Minnesota’s Newest Mead-Maker Just Opened a Cozy Minneapolis Tasting Room

The award-winning Bumbling Fools Mead is up and running in Como.

a cozy looking tasting room, with a bar on one side and a table on the other, and homey, mismatched chairs surrounding each

Where the mead magic happens

Minnesota has a million breweries (that's a ballpark figure), and a number of distilleries and other spirit-makers. These days, the state even has close to 100 wineries—if this map can be believed—but only a handful of meaderies.

You've got a few big ones: Cambridge's J. Bird Wines, which provides mead for the Minnesota Renaissance Festival; White Bear Meadery, which just opened the state's first "mead hall" in Maplewood; and Winehaven in Chisago City.

"And then there's us," says Noah Stein, co-founder of Bumbling Fools Mead. "And that's really about it."

On April 1, Stein and his mead-making partner Skot Rieffer opened the doors to their Minneapolis tasting room in the 2010 East Hennepin building (at 2010 E. Hennepin Ave., naturally). The cozy space, with its perfectly mismatched chairs and hexagonal, honeycomb-shaped bar, is a place to sample or take home fermented beverages including their traditional honey mead, along with clever flavors like the almond and vanilla Bienenstich (named for the German "bee sting cake") or their more experimental Queen's Kiss Clove Mead.

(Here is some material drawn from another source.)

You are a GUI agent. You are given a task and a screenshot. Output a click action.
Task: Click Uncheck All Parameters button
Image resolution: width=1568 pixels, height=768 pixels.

While Bumbling Fools is pretty new to Minnesota's sparse mead scene, Stein and Reiffer aren't new to mead. Their company's origin story begins about eight years ago, when its cofounders separately but concurrently tried to learn mead-making on the cheap at home. They gave it another go a few years later, on a slightly bigger scale, making 20-gallon batches of a few mead varietals in Rieffer's kitchen, which they report was located precariously close to carpeted floors in an adjacent room.

From there, the pair got really into it, experimenting with broader mead styles and different ingredients. "Yes, mead is very easy to do: Put honey, water, and yeast in the right ratios, and ignore it for several months," Stein says. But like beer and wine, there's lots to learn beyond the basics. "And I'm a huge nerd, so I did."

Things took off a few months into 2020, during lockdown, when the buddies were out of work and spending a lot of time on their fermentation project. They decided to enter a few flavors in the Massachusetts Renaissance Faire's mead competition, where it could be judged by proper experts who really know their stuff.

The Bumbling Fools team thought, if anything, they'd get some meaningful tips that they could apply to future batches. "We didn't enter hoping to win, it wasn't even an option or a possibility—we just wanted some professional feedback," Stein says. But they won anyway! Their traditional mead took home best in show, while their Bee Sting won third overall and best experimental mead.

That was the moment Stein and Rieffer looked at each other and thought... maybe we should do this for real? Over the next several months, they found the space on Hennepin Avenue, got their manufacturing license, and starting making mead in earnest.

As mead-makers, Stein and Rieffer prefer to keep it a little nerdy, and a little silly—the name is Bumbling Fools, ya know? Mead is often associated with viking culture, but "we don't want to do, like, 'The Bloody Berserker Cherry Mead,'" Stein laughs. Instead, they have some fun with it. Their Featherweight mead, with ginger and hibiscus, recalls an Egyptian drink called Karkadeh made with those same ingredients; in ancient Egyptian religion, it was said that Anubis, the god of the dead, weighed souls against the weight of a feather.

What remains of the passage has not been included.